User Guide

kotlin-data-ref is intentionally small. It exists for the cases where Kotlin's default structural collection semantics are wrong for the job.

Identity Versus Equality

Ordinary Kotlin collections use equals and hashCode.

data class Node(val id: Int)

val a = Node(1)
val b = Node(1)

check(a == b)
check(setOf(a, b).size == 1)

An identity set keeps both objects because they are distinct references:

import one.wabbit.data.identitySetOf

val identity = identitySetOf(a, b)
check(identity.size == 2)

Identity Maps

Use identityMap when the key object itself is the identity:

import one.wabbit.data.identityMap

val values = identityMap<Node, String>()
values[a] = "first"
values[b] = "second"

check(values[a] == "first")
check(values[b] == "second")

This is useful in object graphs, AST traversals, memoization over mutable objects, and cycle detection where structural equality can merge nodes that must stay separate.

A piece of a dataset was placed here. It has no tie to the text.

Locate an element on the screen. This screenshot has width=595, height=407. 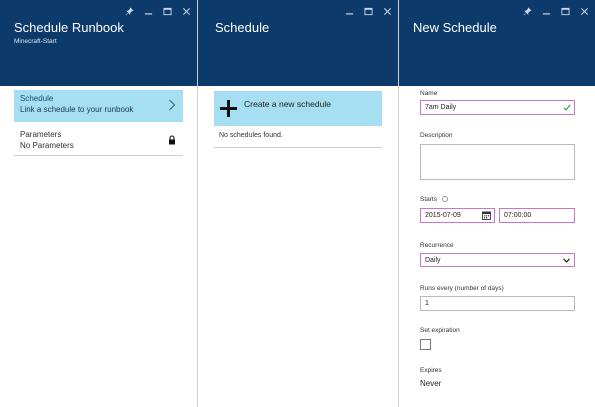
starts-label-wrap: Starts is located at coordinates (434, 200).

The returned value is still a MutableMap. Key lookup, insertion, and removal use identity, while the entries view follows the map-entry contract with identity matching for keys and structural matching for values.

Distinct By Identity

distinctByIdentity removes repeated references while preserving the first occurrence:

import one.wabbit.data.distinctByIdentity

val node = Node(1)
val result = listOf(node, Node(1), node).distinctByIdentity()

check(result.size == 2)
check(result.first() === node)

Use the sequence overload when the input is already a sequence and you want lazy filtering.